Message ID <1350545413.3701.14.camel@ThinkPad-T420>
Download mbox | patch
Permalink /patch/192205/
State Accepted
Commit fb9125680d0e7c23eae7c6000acc91ea26acab9c
Delegated to: Benjamin Herrenschmidt
Headers show

Comments

Li Zhong - Oct. 18, 2012, 7:30 a.m.
On Thu, 2012-10-18 at 10:54 +1100, Benjamin Herrenschmidt wrote:
> On Wed, 2012-09-26 at 18:10 +0800, Li Zhong wrote:
> 
>  ../...
> 
> Sorry got distracted, got back on this patch today:
> 
> > > We might need to "sanitize" the enable state in the PACA before we
> > > actually enter NAP or in the return from NAP code, like we do for normal
> > > idle code...
> > 
> > Hi Ben, 
> > 
> > After some further reading of the code, I updated the code as following,
> > but I'm not very sure, and guess it most probably has some issues ...
> > Could you please help to review and give your comments? 

Hi Ben,

> I think it's still not right, see below

As expected :)

> > In extended_cede_processor(), if there is still lazy irq pending, I used
> > local_irq_enable() to make sure the irq replayed and flags cleared, but
> > I'm not sure whether it is a proper way. 
> 
> Right but that will break things for idle.

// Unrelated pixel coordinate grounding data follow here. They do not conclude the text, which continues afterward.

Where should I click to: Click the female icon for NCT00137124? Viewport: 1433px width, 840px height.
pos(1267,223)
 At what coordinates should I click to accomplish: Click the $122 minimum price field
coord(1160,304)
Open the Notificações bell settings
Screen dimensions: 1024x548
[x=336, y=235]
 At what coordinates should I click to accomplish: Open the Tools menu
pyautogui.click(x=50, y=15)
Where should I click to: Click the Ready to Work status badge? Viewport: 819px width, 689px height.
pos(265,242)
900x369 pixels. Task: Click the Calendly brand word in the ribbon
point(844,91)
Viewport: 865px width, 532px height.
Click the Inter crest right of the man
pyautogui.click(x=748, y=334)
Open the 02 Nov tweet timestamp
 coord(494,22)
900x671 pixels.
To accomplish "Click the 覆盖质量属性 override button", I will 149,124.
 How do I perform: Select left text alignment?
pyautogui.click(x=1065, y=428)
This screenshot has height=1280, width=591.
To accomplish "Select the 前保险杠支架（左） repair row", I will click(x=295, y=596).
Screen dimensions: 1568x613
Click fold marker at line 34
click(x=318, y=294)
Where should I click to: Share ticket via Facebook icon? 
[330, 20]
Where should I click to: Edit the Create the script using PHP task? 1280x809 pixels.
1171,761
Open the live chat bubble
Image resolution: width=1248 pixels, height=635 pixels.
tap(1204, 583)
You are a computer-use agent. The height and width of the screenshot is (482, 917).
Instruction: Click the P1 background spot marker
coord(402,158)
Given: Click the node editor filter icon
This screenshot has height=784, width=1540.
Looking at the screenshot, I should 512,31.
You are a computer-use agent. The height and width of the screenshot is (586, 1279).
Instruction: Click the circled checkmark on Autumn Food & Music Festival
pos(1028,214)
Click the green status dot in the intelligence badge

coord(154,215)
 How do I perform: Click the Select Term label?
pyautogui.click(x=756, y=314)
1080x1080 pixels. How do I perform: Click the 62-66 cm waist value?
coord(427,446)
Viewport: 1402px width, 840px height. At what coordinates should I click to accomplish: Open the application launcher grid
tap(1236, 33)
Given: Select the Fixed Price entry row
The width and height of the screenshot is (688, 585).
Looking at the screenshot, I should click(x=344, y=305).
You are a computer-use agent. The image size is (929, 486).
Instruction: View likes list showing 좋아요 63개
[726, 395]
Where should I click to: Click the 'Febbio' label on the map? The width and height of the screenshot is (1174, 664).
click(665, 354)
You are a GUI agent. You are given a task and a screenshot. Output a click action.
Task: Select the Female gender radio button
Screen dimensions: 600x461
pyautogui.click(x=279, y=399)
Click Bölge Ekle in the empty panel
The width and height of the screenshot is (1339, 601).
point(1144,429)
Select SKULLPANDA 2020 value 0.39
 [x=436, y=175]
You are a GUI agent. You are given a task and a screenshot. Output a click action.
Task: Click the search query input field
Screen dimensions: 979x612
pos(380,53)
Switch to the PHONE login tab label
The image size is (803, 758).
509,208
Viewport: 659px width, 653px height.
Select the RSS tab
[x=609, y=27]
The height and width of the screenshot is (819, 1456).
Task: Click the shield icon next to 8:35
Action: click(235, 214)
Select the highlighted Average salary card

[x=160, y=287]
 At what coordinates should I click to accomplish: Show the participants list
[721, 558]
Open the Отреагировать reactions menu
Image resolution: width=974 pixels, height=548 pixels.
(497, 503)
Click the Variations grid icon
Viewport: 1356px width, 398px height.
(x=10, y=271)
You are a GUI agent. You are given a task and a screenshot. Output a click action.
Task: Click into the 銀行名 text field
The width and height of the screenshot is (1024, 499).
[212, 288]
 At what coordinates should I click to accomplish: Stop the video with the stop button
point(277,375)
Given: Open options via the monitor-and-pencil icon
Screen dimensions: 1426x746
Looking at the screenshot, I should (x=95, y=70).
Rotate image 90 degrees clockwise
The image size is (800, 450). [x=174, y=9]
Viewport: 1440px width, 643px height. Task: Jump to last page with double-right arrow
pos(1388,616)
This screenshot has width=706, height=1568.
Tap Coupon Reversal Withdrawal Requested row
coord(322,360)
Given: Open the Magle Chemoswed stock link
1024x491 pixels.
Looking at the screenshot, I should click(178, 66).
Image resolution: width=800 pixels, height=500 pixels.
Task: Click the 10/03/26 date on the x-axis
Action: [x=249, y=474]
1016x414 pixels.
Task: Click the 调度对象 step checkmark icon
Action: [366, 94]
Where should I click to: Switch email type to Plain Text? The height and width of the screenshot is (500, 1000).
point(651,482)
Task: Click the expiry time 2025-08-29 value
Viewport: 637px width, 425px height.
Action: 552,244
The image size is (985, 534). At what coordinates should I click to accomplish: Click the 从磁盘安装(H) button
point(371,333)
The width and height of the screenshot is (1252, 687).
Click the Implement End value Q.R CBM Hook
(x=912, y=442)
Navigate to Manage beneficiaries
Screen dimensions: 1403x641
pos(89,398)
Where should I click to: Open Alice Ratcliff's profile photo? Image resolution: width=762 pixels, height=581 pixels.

In idle, if you have
> re-enabled interrupts, you need to return and essentially abort the
> attempt at going to nap mode, because the interrupt might have set need
> resched. That's why we normally just check if something's pending and
> return, letting the upper levels re-enable interrupts and do all the
> dirty work for us.

It seems that extended_cede_processor() is only called in hotplug, and
idle calls check_and_cede_processor().

> Now, hotplug might differ here in what it needs, but in any case,
> extended_cede_processor doesn't seem to be the right place to handle it,
> at best that function should return if it thinks there's something that
> needs to be done and let the upper layers deal with it appropriately.

OK, so can I move the while loop into pseries_mach_cpu_die(), before
calling extended_cede_processor() ? - as in the attached code.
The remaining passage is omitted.